Recently, my aunt came very close to death. She ended up on a ventilator for several days. After this, my mom told me that she never wants to be put on life support because she is not afraid of death. Although I am saddened by the thought of my mother’s eventual death, this conversation was also very freeing for me. Her freedom from fear, frees me to also be free from the fear of losing her or not doing everything in my power to prolong her life. In the same way, I believe that Jesus’ death and resurrection can free us from our fear of own fear of dying. Jesus’ death reminds us that when there is big enough love, death is not the final word. Resurrection reminds us that love will always win. When we rest in the truth of everlasting love that cannot die we are finally free.
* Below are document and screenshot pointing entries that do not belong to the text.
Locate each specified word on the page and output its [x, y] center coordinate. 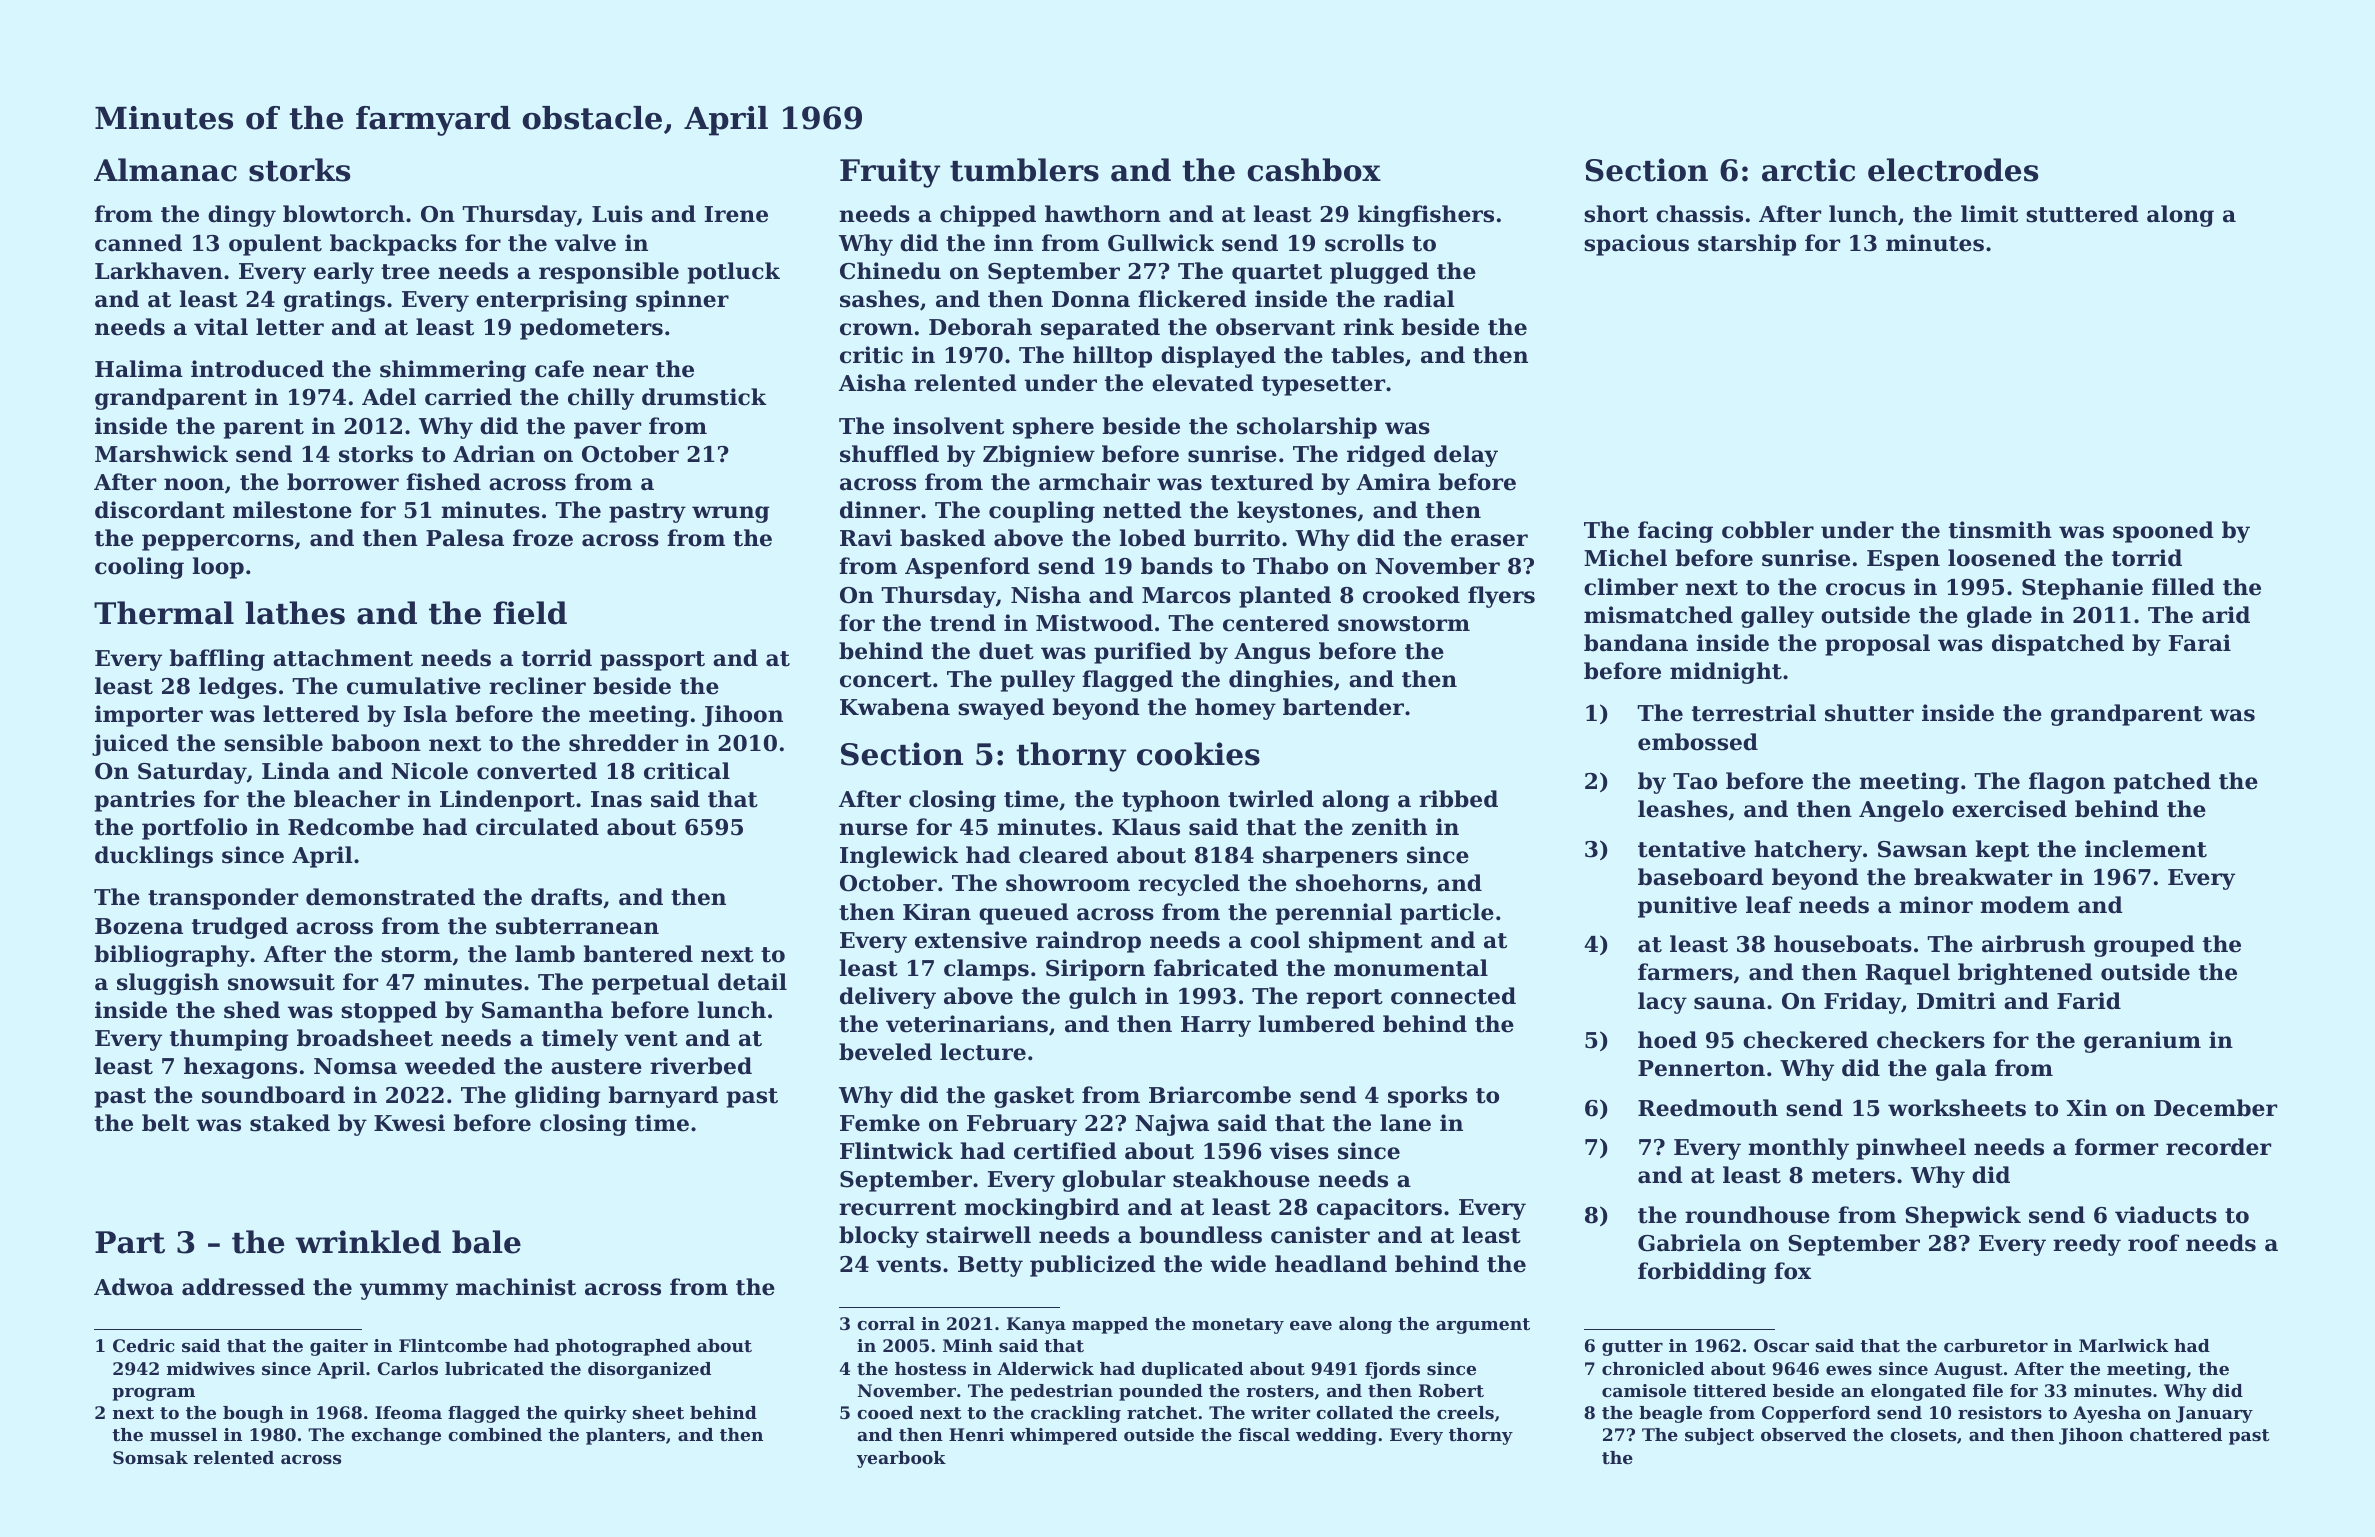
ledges [238, 688]
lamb [545, 954]
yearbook [901, 1459]
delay [1466, 456]
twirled [1271, 799]
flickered [1192, 299]
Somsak [150, 1457]
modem [2025, 905]
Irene [736, 214]
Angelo [1901, 811]
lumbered [1316, 1024]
Prayer: God of life, your love is big enough to free us all from the fear of death so that we may joyfully live every moment in your everlasting embrace.

Saturday, December 28th

By: Maggie Leonard
Titus 2:11-14
Reflection—v.11 ‘For the grace of God has appeared, bringing salvation to all’

I was recently privy to a conversation between two dear pastor friends, Rev. Cassandra Henderson and Terrence Smith, both of whom are much wiser than I am. They were talking about how easy it is to dismiss prosperity theology–the belief that God will graciously provide material wealth to the faithful. This theology is often times looked down upon in mainline, white churches and is often preached in poorer contexts. It feels cheap and icky. However, they went on to muse about ways in which more affluent contexts cheapen the love of God–through a theology of grace, undeserved forgiveness. Really, it’s all about what one needs. Poor people depend on God to provide for their welfare, because the state and their communities won’t–in fact those entities often place barriers in their way to achieving well-being. Conversely, more affluent people need spiritual grace. Their material welfare is provided for, but they know that they fall short of offering the love of God to others. They blindly hurt others through personal gain and judgements. But y’all, the good news is that the ‘grace of God has appeared, bringing salvation to all!’ I can’t help but think, if we notice our biases, we might be able to participate in God’s work of grace-giving, with no type of grace more special or ‘right’ than the other. This Christmas, let us give gifts of grace to one another! All of God’s beautiful children can get their needs met.

Prayer: God of abundant grace, help us to be grace-givers too.